Records to process:

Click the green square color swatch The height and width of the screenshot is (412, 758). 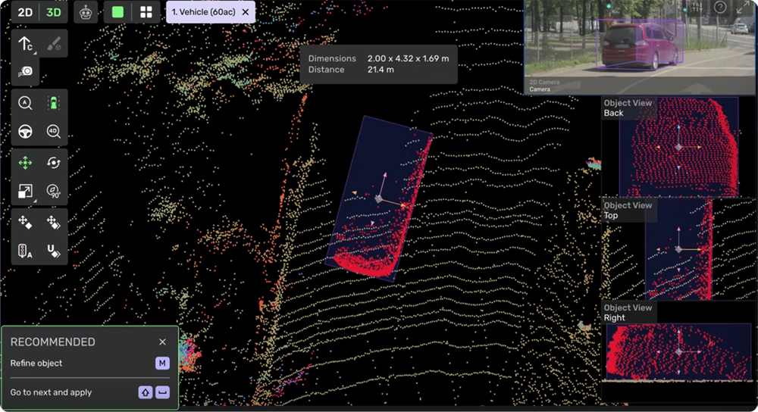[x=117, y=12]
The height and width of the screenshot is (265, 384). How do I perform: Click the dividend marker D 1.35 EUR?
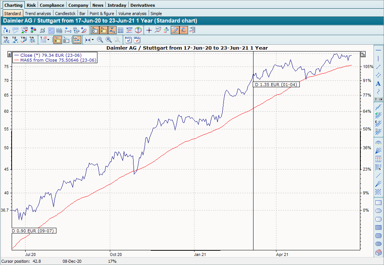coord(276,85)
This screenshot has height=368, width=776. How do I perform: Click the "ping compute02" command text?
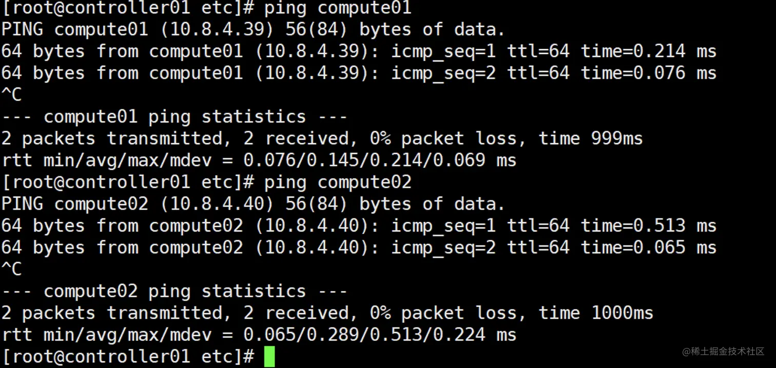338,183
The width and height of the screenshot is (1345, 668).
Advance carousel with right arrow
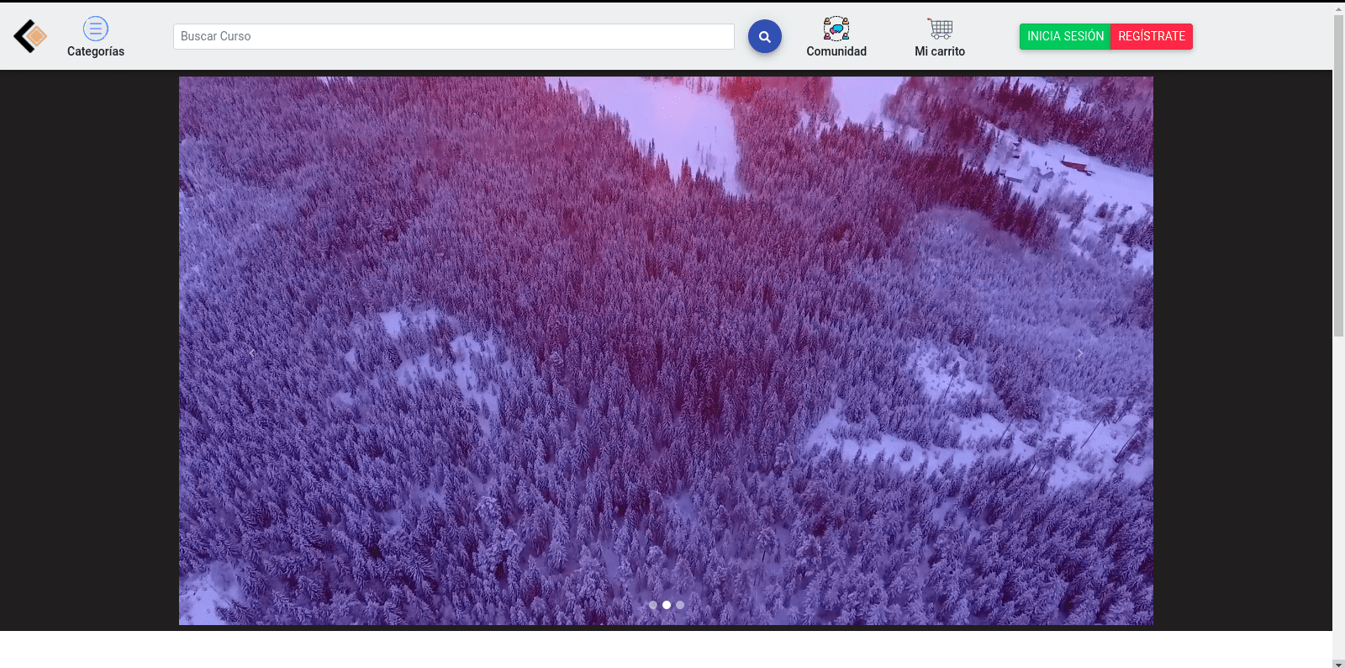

...

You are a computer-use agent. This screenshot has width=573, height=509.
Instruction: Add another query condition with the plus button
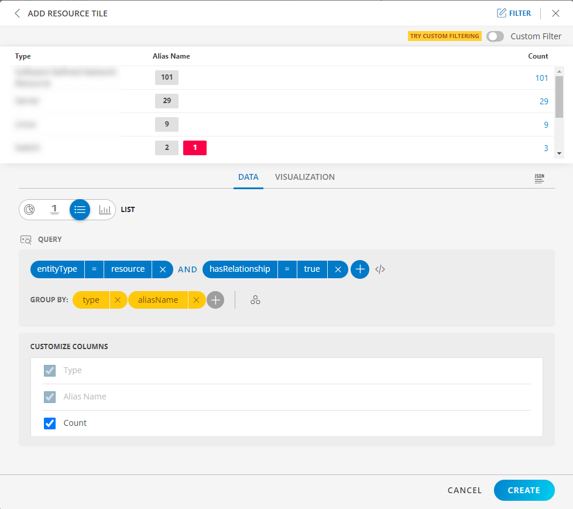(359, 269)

* * *

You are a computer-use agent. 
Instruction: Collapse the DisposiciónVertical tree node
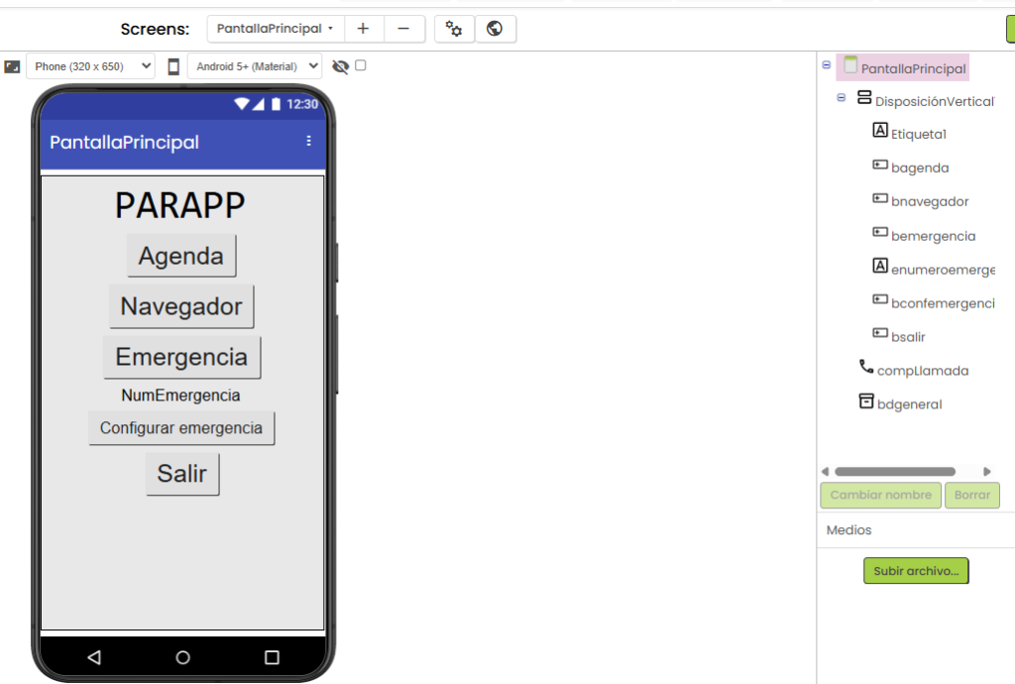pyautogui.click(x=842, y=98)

Exercise prompt: In the lines above, find each one with "agent" and list it.

Response area:
You are a computer-use agent. This screenshot has width=573, height=509.
You are a computer-use agent. 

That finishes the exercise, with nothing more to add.